Since r ₂ and f in the above formula (8) are both functions of the frequency (ω →), they are expressed as f (ω →) and r2 (ω →).

Therefore, there is no gap between the blades 300 and 400 so that leakage does not occur and the contact force F _R is maintained substantially constant by (Fc ₁ -Fs-Fc ₂ ) even when the frequency is increased. The friction loss does not increase even in the compressor.

That is, in the inverter blushing compressor which varies the rotation speed of the motor, the contact force F _R is almost constant by (m ₁ r ₁ 1 → ² -k (f ₀ + f) -m ₂ r ₂ 1 → ² ). Since the frictional wear is not excessively generated, the compression efficiency is increased.

According to the present invention, when the refrigerant or foreign matter in the liquid state is introduced into the compression chamber during the compression of the refrigerant gas and the over-compression occurs, the turning scroll (3) is moved in the direction that the turning radius (r ₁ ) becomes smaller, each wing according to the over-compression Prevents frictional wear and damage between the 300 and 400.

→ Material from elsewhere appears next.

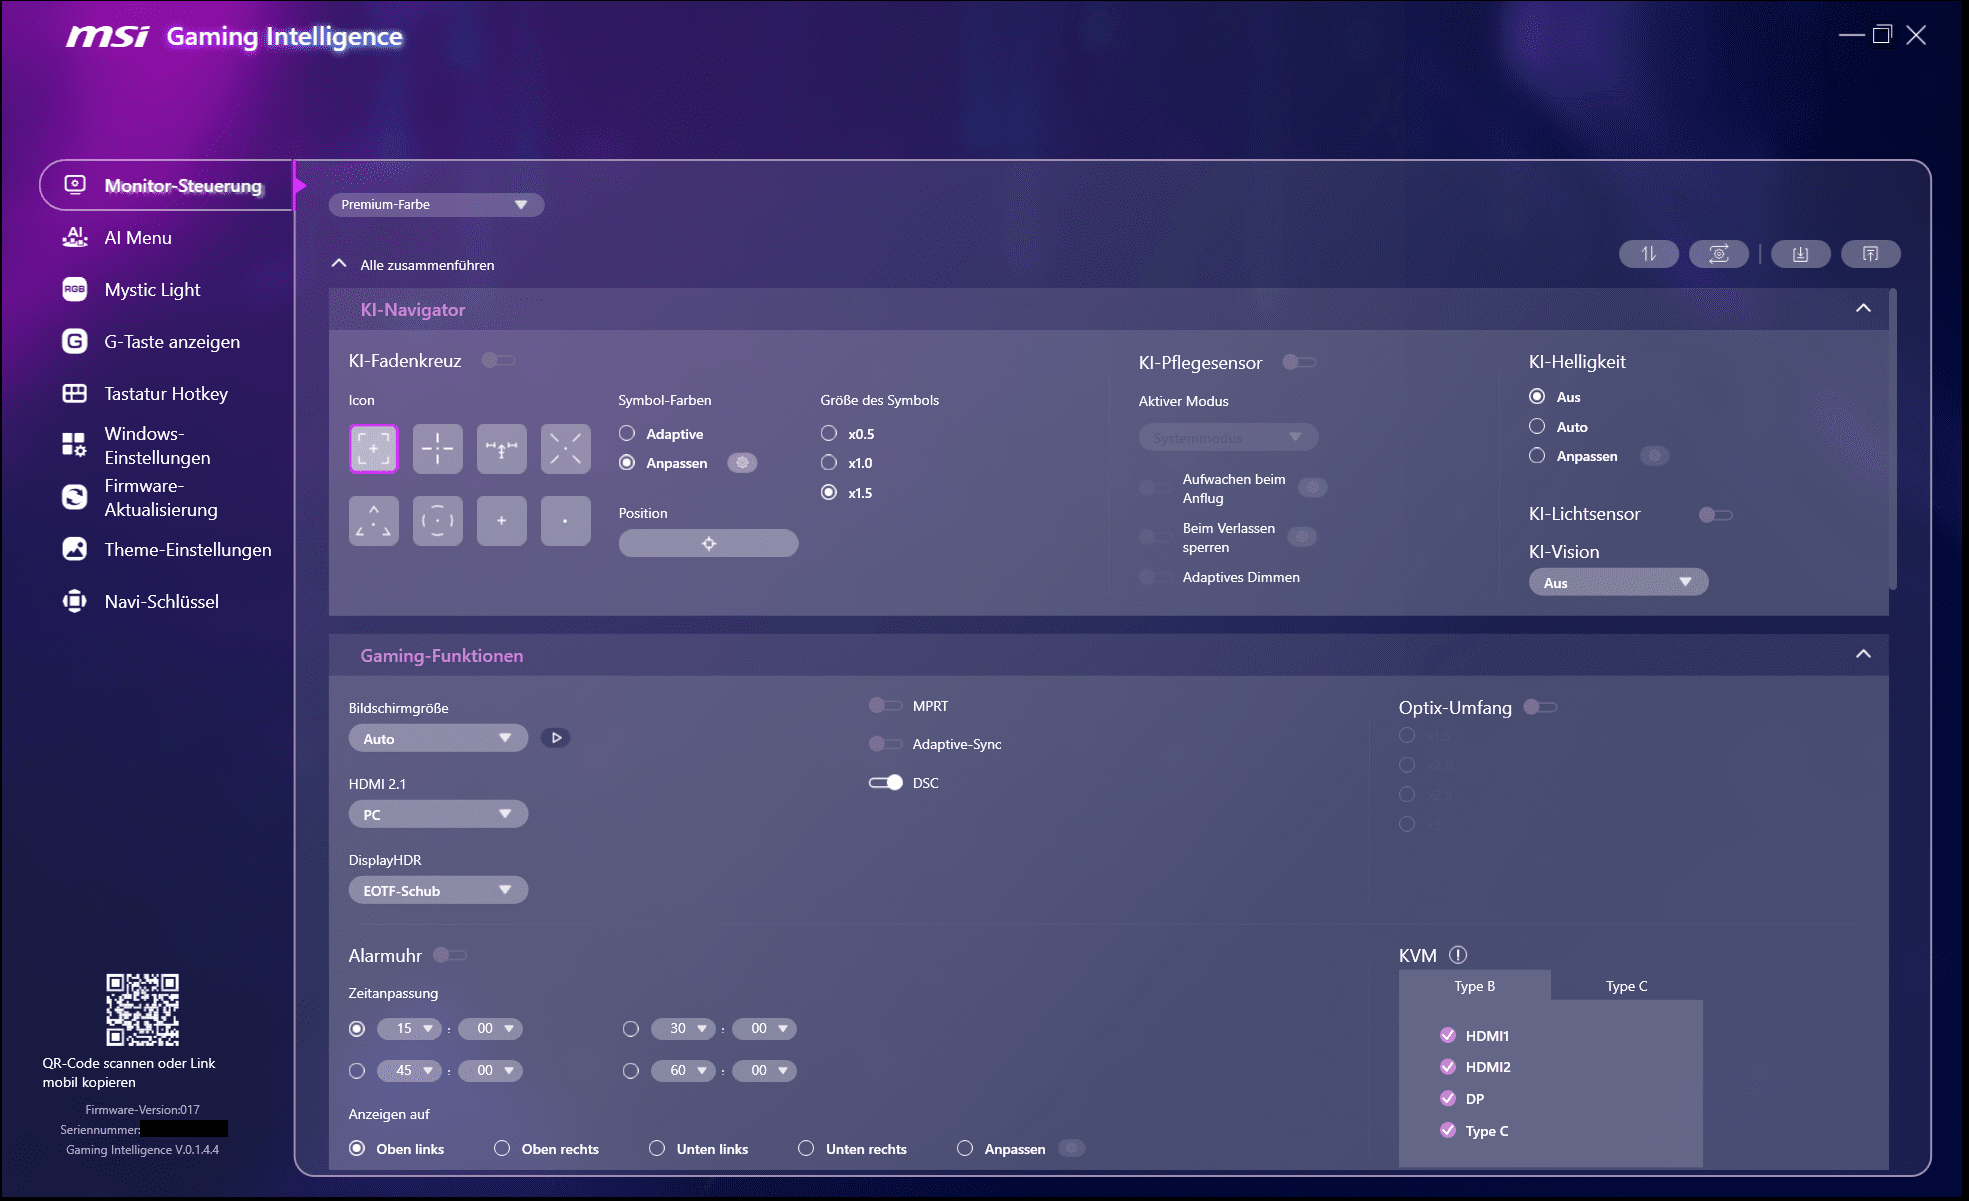Image resolution: width=1969 pixels, height=1201 pixels.
Task: Uncheck the HDMI2 KVM checkbox
Action: click(x=1447, y=1067)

By maintaining a constant contact force (F _R ) between the swinging scroll (3) and the fixed scroll (4) even in the wide rotational speed of the rotating shaft (210) to eliminate the gap generated between the blades 300, 400 and at the same time By maintaining the frictional friction of the liver to a minimum state to improve the efficiency and reliability of the compressor.

Claims (1)

The suction pipe 100 and the discharge pipe 101 are connected to each other, and the housing 1 is sealed inside, and the inside of the housing 1 is installed, and the involute-shaped turning scroll blade 300 protrudes from the lower part. A swing scroll 3 having a boss 310 protruding therefrom, a bush 320 inserted into the boss 310 of the swing scroll 3 and having a pin guide hole 321 formed therein, and a pin of the bush 320. In the rotating scroll driving device of the scroll compressor consisting of a rotating shaft 210 protruding from the drive pin 212 is inserted into the guide hole (321); In order to generate the centrifugal force (F _C2 ) in the opposite direction to the centrifugal force (F _C1 ) of the orbiting scroll (3), the center of the disc 60 and the center of the disc 60 concentric with the rotation axis (210) A centrifugal force generating unit (6) comprising a centrifugal force member (610) formed on an outer circumferential surface of the disc (60) facing the eccentric moving hole (600); An auxiliary bush (330) formed at a lower end of the bush (320) so that the bush (320) slides in the moving hole (600) of the centrifugal force generating unit (6) without rotation; An elastic member 620 installed in the moving hole 600 to press the auxiliary bush 330 toward the center of the centrifugal force generating unit 6; A scroll, characterized in that consisting of a pressure plate 621 interposed between the elastic member 620 and the auxiliary bush 330 so that the pressure of the elastic member 620 is uniformly applied to the auxiliary bush 330. Rotating scroll drive of compressor.